Cuando la generación de nuestros padres y abuelos nos repetía que, en su época, los electrodomésticos eran mejores porque duraban más y se estropeaban menos... resulta que tenían razón. Dos dictámenes del Comité Económico y Social Europeo –el órgano consultivo de la Unión Europea que, de acuerdo con el Art. 304 del Tratado de Funcionamiento de la Unión Europea (TFUE) podrá tomar la iniciativa de emitir un dictamen cuando lo juzgue oportuno– se han planteado este debate que ya no es ciencia [jurídica] ficción. En el dictamen de iniciativa sobre Consumo colaborativo o participativo: un modelo de sostenibilidad para el siglo XXI, que se aprobó el 21 de enero de 2014, instó a la Comisión Europea para que adoptase las medidas pertinentes de protección de consumidor y desarrollara una serie de iniciativas que le propuso, entre las que destaca, desde el punto de vista jurídico, la definición del entorno legal y fiscal de las actividades comprendidas en el consumo colaborativo o participativo ordenando y regulando, en su caso, aspectos tales como la responsabilidad legal, el aseguramiento, derechos de uso, derechos contra la obsolescencia programada, las tasas de propiedad, los estándares de calidad, la determinación de derechos y deberes, y en su caso la eliminación de las posibles restricciones y obstáculos encubiertos al comercio intracomunitario y la posible distorsión de legislaciones. En ese contexto, el CESE definió la obsolescencia programada como la programación del fin de la vida útil de un producto o servicio, de modo que en su diseño se acorta la duración de su capacidad real de funcionalidad o utilidad.

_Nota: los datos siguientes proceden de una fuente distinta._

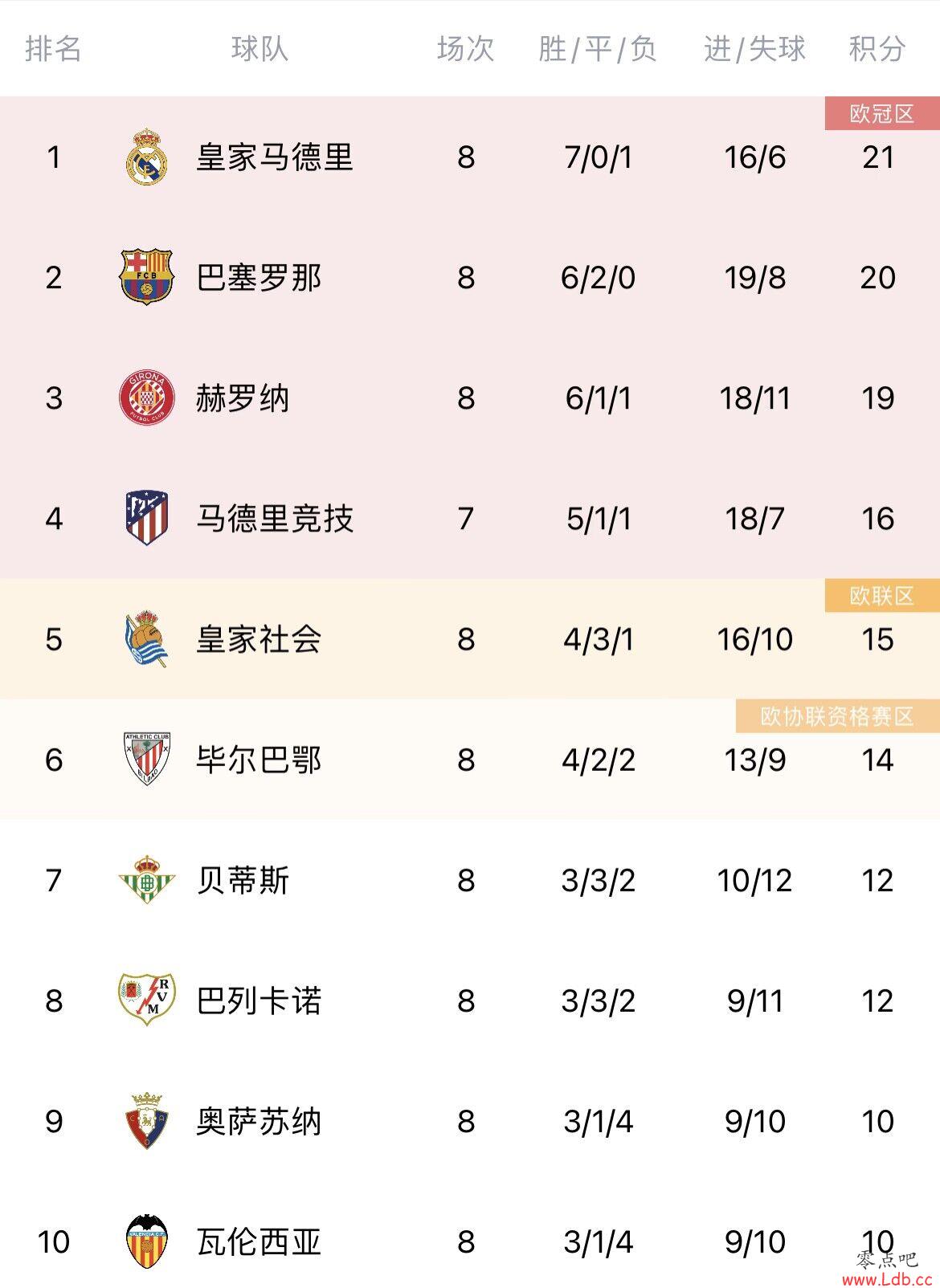Viewport: 940px width, 1288px height.
Task: Open team name 马德里竞技
Action: pos(275,518)
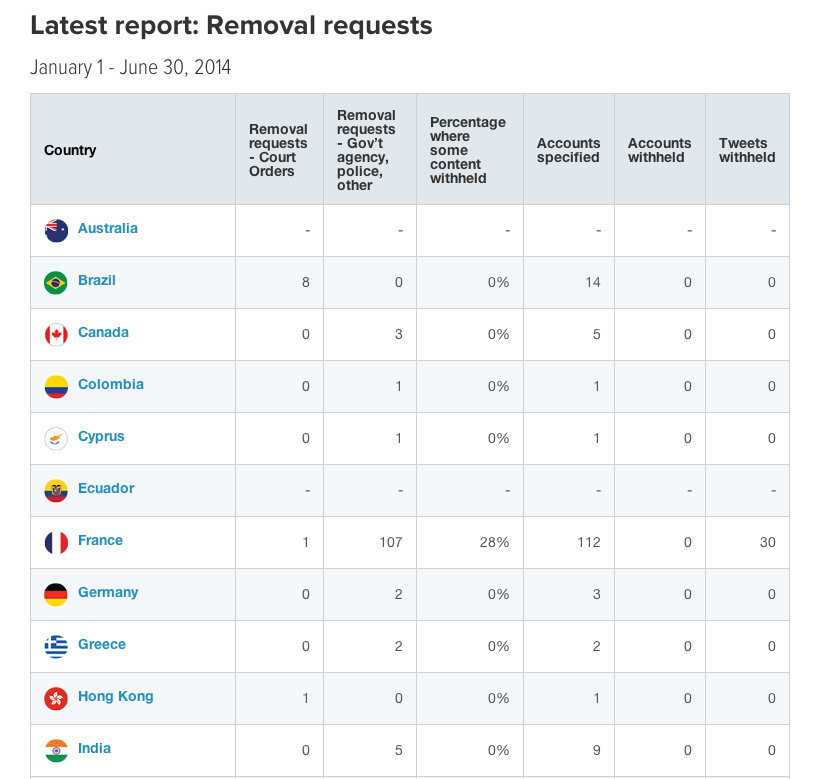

Unos meses antes, el Comité consultivo ya había dedicado el contenido íntegro de otro interesante dictamen de iniciativa a este mismo tema: Por un consumo más sostenible: la duración de la vida de los productos industriales y la información al consumidor para recuperar la confianza, que fue aprobado el 17 de octubre de 2013, donde abogó por la prohibición total de los productos cuyos defectos se calculan para provocar el fin de la vida útil del aparato. Estos casos, contados pero flagrantes, como el repercutido por los medios de comunicación de determinadas impresoras concebidas para dejar de funcionar al cabo de un cierto número de utilizaciones, no pueden sino provocar en los ciudadanos desconfianza respecto de las empresas.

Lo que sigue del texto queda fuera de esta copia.